In the early hours of November 19th 2005 at 32 weeks’ pregnancy, Johanne Rees was admitted to UHW’s maternity unit with severe abdominal pains. Johanne, who was then aged 44, had been under the special care of the hospital’s Foetal Medicine Unit for the duration of her pregnancy due to the fact her waters had broken early at 18 weeks.

However, for more than two hours, midwives failed to properly monitor Johanne’s labour and did not spot that CTG heart readings were clearly showing that her baby was in distress.

Johanne says: “I just couldn’t understand why they weren’t doing anything to help me and my baby. At my last antenatal visit I was told my baby was breech and I would need a caesarean section. It was a ‘no brainer’ – I knew my baby needed to be delivered urgently.

“I was screaming in agony and begging the midwives to get my baby out but they just left me.  I couldn’t believe it when a doctor arrived and said I wasn’t ready to deliver but had probably eaten something that had disagreed with me and to try going to the toilet instead!”

It was only after Johanne was reviewed by a second doctor an hour and a half later that the decision was taken to perform an emergency caesarean.

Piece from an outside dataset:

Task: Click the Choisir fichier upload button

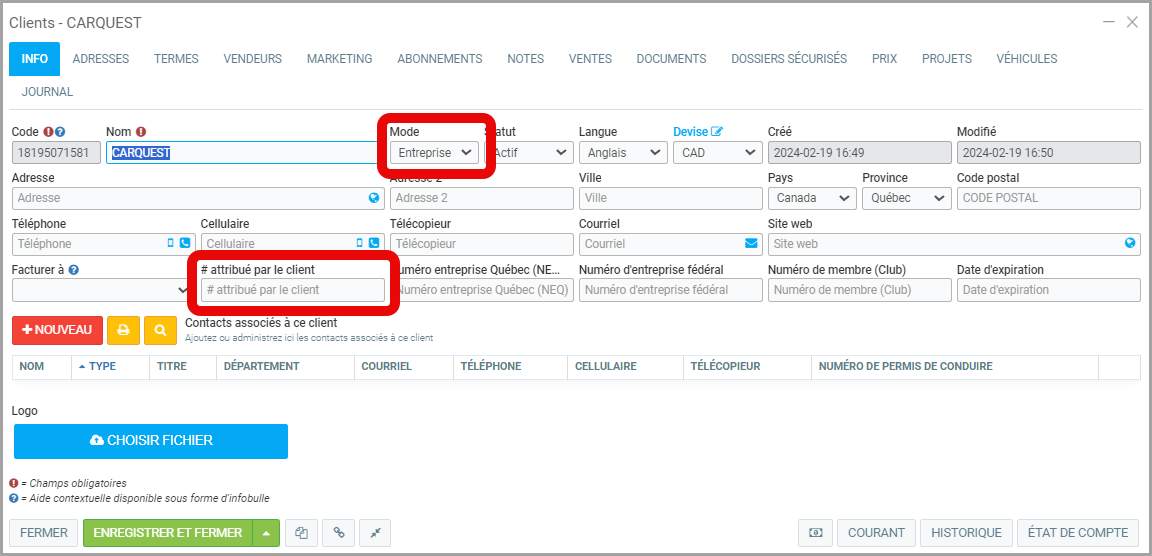Action: pos(151,441)
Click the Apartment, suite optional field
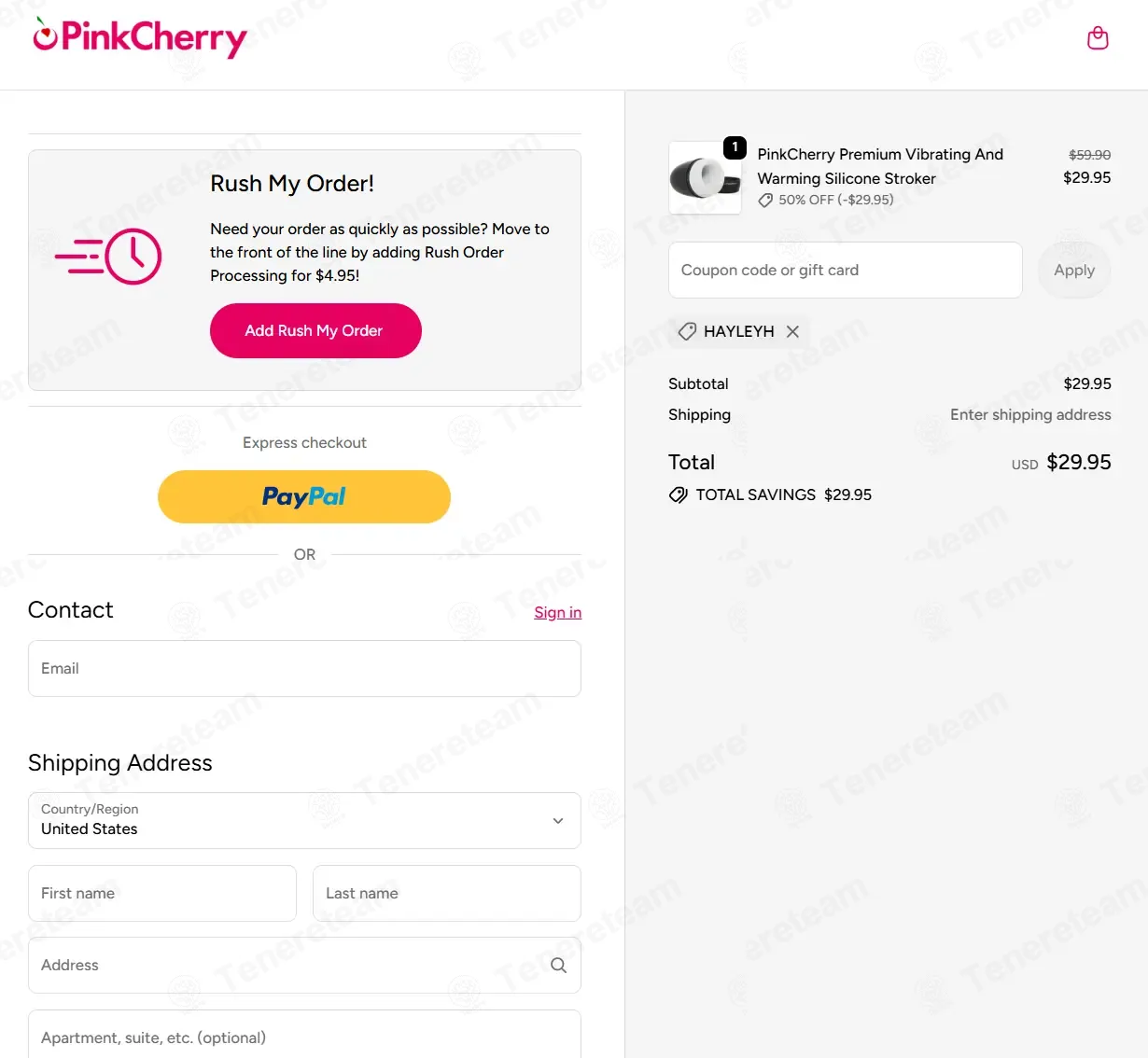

Baby Arun Rees Govekar was born at 03.42 on 19th November 2005 and was immediately rushed to the Special Care Baby Unit. 

Krishna, who had flown back from his home in Goa to be by his partner’s side as soon as he learned that Johanne had given birth, arrived at the hospital to be told the devastating news that Arun was effectively brain dead and that only a life support machine was keeping him alive.

The couple made the heartbreaking decision to switch off ten day old baby Arun’s life support on 29th November 2005.

Cardiff & Vale NHS Trust initially denied any wrongdoing but following legal action by medical law firm Irwin Mitchell, the Trust admitted liability for the errors and made an out of court settlement to the couple.

Johanne, a property developer, had met restaurant owner, Krishna (40) after a holiday romance in Goa in 1998. She said: “Arun was a precious, much wanted baby. Krishna and I both desperately wanted to start a family together and the plan had always been for me to move out to Goa so that we could be married.
 
“After the upset of an earlier miscarriage, we were both so thrilled when I became pregnant again. Losing Arun has completely devastated us both and it’s difficult to come to terms with his loss even now. He was in effect our last chance of having a child.”

Guy Forster, a medical negligence expert with Irwin Mitchell Solicitors who represented the couple, explained: “Although baby Arun was premature he was well developed and experts have confirmed that in all likelihood he would have survived had the staff taken appropriate action.

“When a baby becomes distressed during labour, every minute is vital and any delay can be potentially fatal. Sadly, the obstetric staff took more than two hours to decide that a caesarean section was needed and by the time baby Arun was born he had been starved of oxygen and had suffered irreversible brain damage.”

As a result of what happened to her, Johanne is also calling for more parents to be aware of the help available from the Birth Trauma Association.

She added: “In the months after Arun’s death I felt very isolated. At the time I didn’t know about the Birth Trauma Association, but having another parent to talk to who has experienced similar emotions would have been a real life-line.”